▶ **TASK ITEM**: Transcribe the full listing without changing a word, and omit its pictures.
_ _ _ _
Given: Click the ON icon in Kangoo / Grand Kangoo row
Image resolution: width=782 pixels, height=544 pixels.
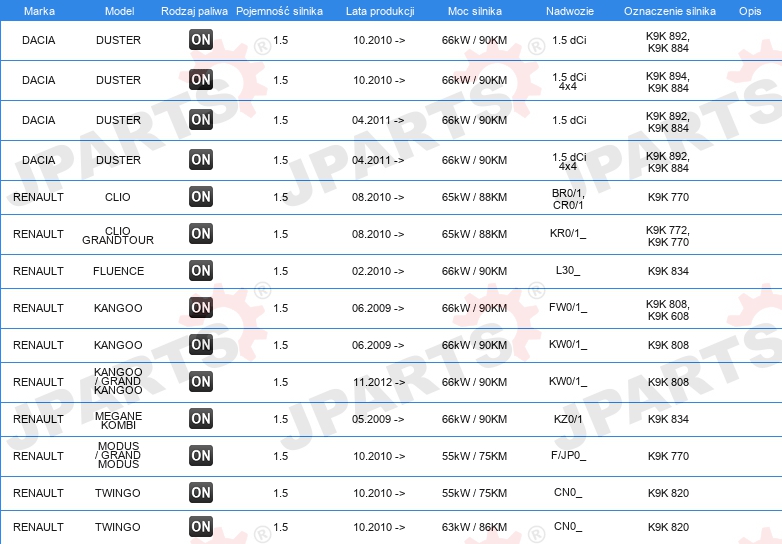Looking at the screenshot, I should pyautogui.click(x=201, y=382).
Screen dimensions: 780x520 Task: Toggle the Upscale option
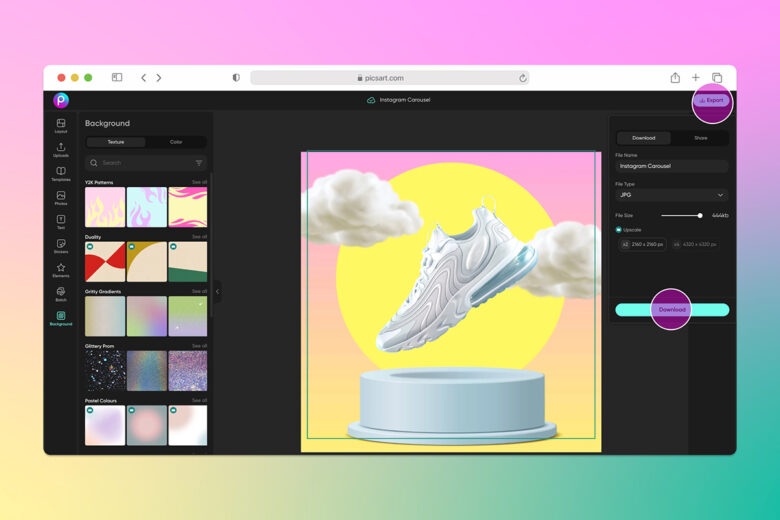[x=618, y=230]

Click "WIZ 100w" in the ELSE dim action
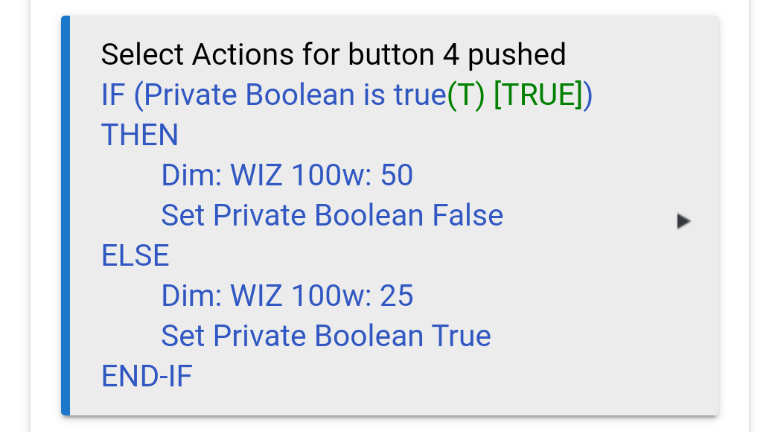297,295
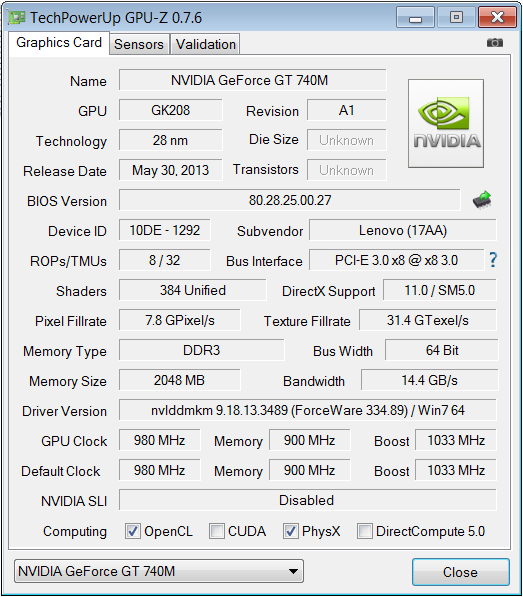Click the Driver Version text field
This screenshot has width=523, height=597.
pyautogui.click(x=308, y=410)
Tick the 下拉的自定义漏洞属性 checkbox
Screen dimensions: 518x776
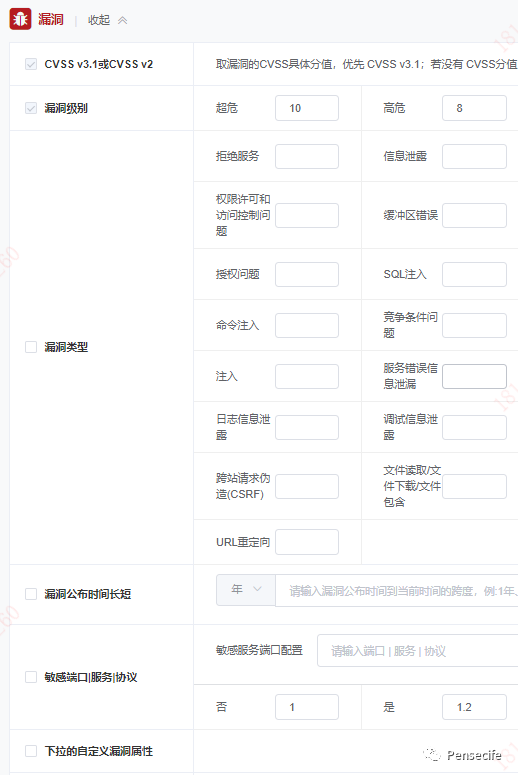31,751
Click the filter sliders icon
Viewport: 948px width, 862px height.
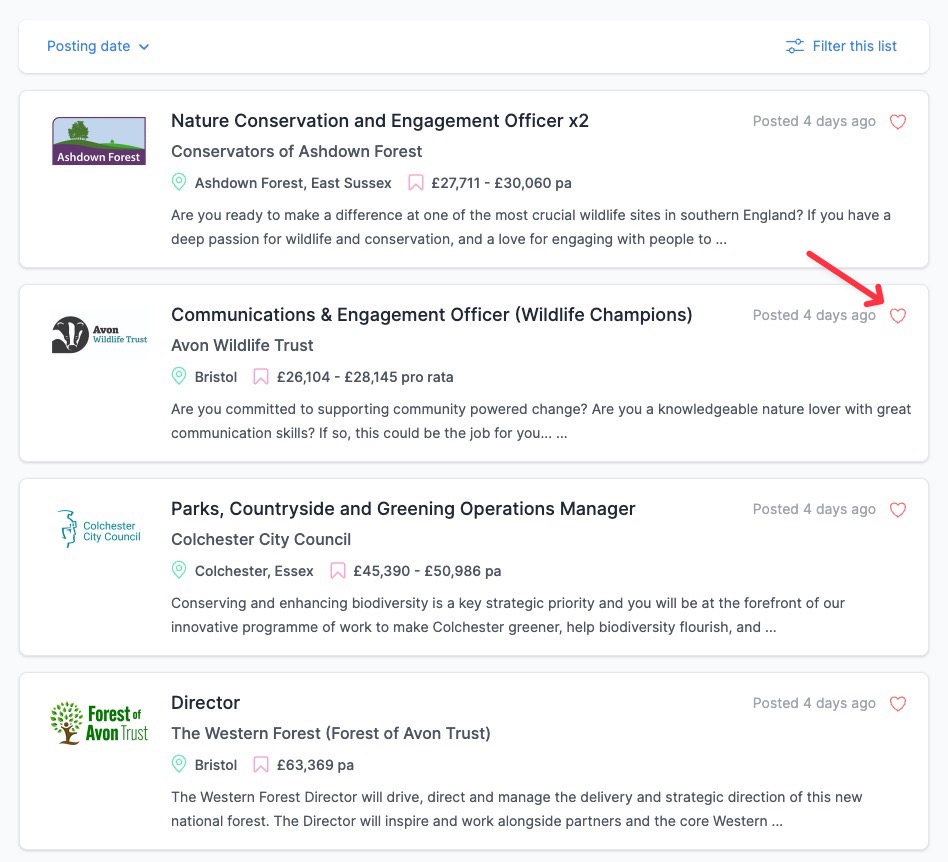click(794, 47)
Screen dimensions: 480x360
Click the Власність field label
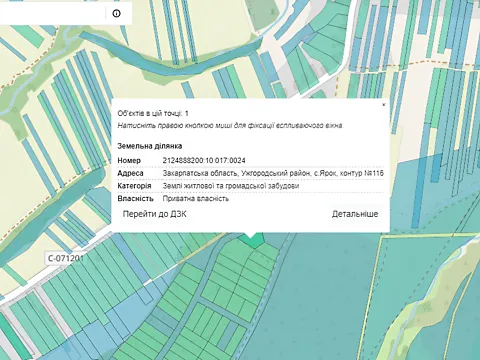(x=135, y=199)
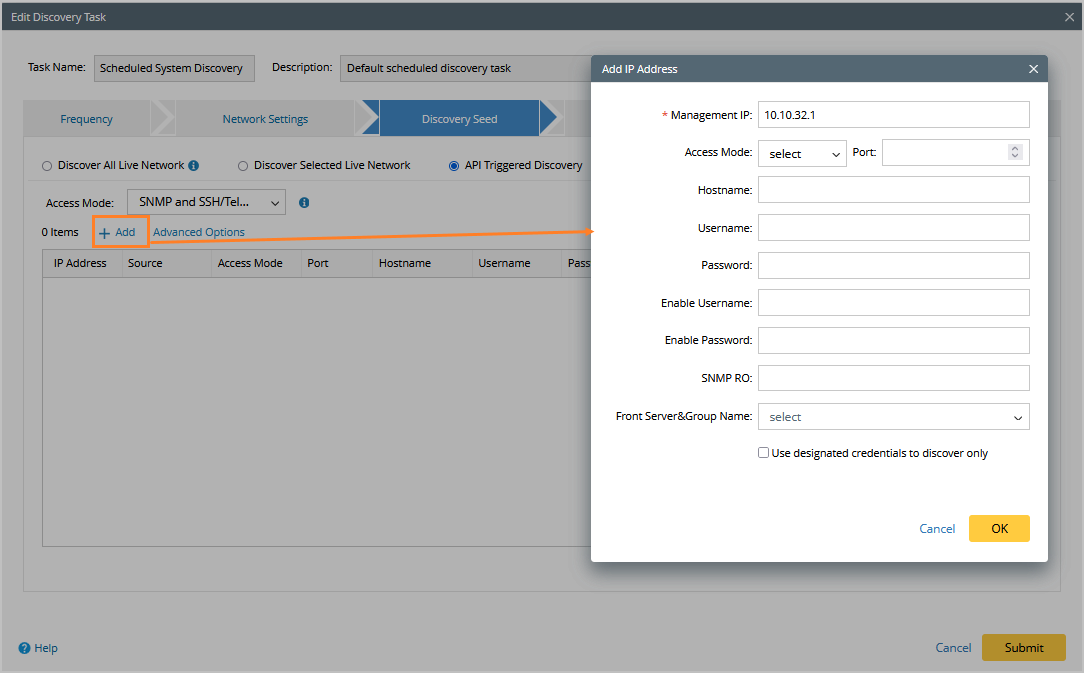Click the plus Add icon button
1084x673 pixels.
(x=105, y=232)
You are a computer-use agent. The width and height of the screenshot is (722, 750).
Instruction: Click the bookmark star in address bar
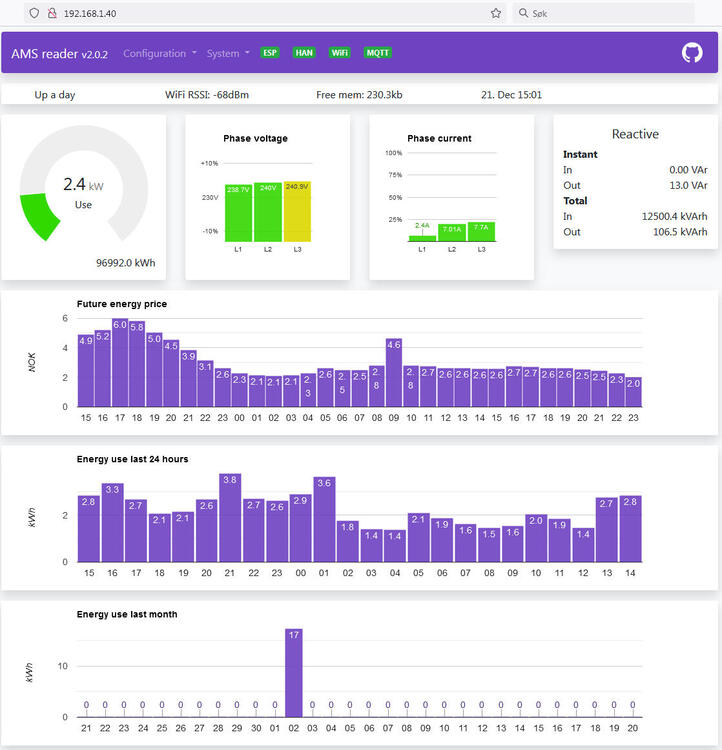coord(496,13)
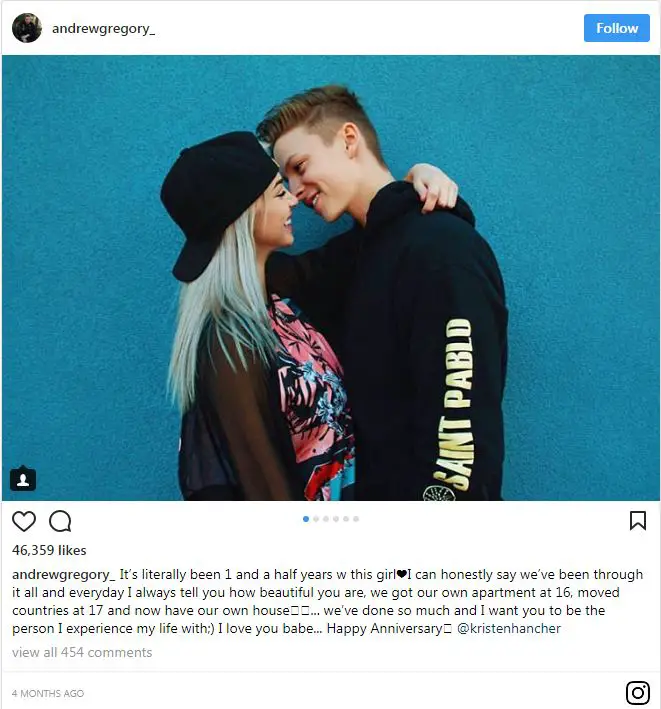The width and height of the screenshot is (661, 709).
Task: Open the Instagram logo icon
Action: click(638, 693)
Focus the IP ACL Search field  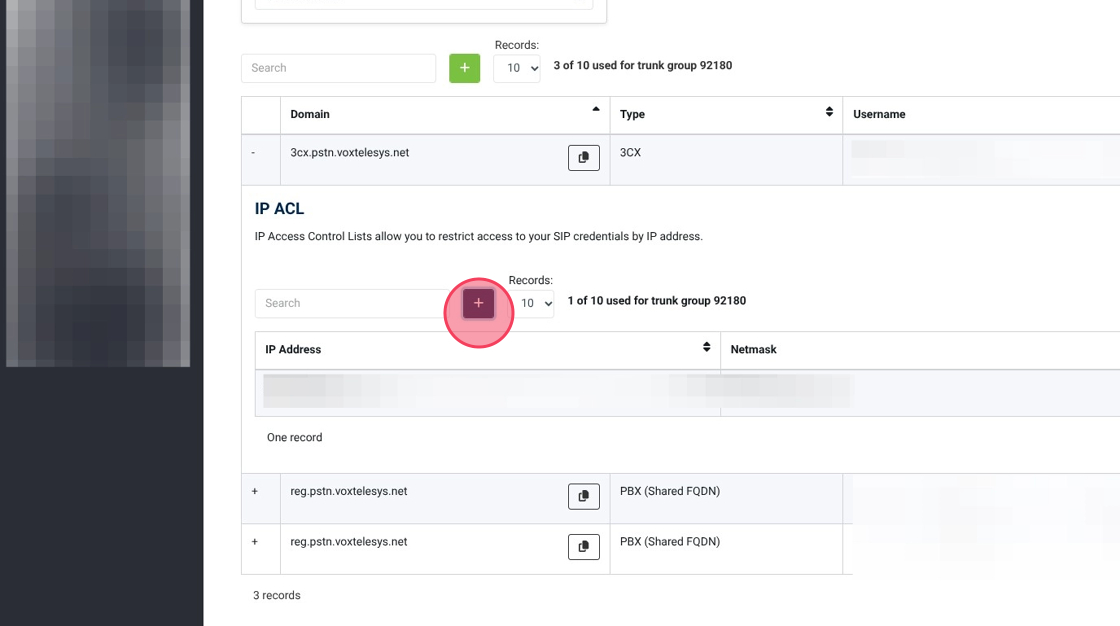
_ _ _ _
▶ **WRITTEN SOLUTION**:
Given: Click the ON icon in Kangoo / Grand Kangoo row
Image resolution: width=782 pixels, height=544 pixels.
Looking at the screenshot, I should pyautogui.click(x=201, y=382).
Screen dimensions: 780x520 Task: Toggle the Upscale option
[x=618, y=230]

Click "WIZ 100w" in the ELSE dim action
297,295
Click the Driver Version text field
This screenshot has width=523, height=597.
pyautogui.click(x=308, y=410)
Tick the 下拉的自定义漏洞属性 checkbox
Screen dimensions: 518x776
31,751
Click the filter sliders icon
Viewport: 948px width, 862px height.
click(794, 47)
Screen dimensions: 480x360
Click the Власність field label
(x=135, y=199)
Click the plus Add icon button
1084x673 pixels.
(x=105, y=232)
You are a computer-use agent. The width and height of the screenshot is (722, 750).
Instruction: Click the bookmark star in address bar
coord(496,13)
The width and height of the screenshot is (661, 709).
Task: Open the Instagram logo icon
Action: click(638, 693)
Focus the IP ACL Search field  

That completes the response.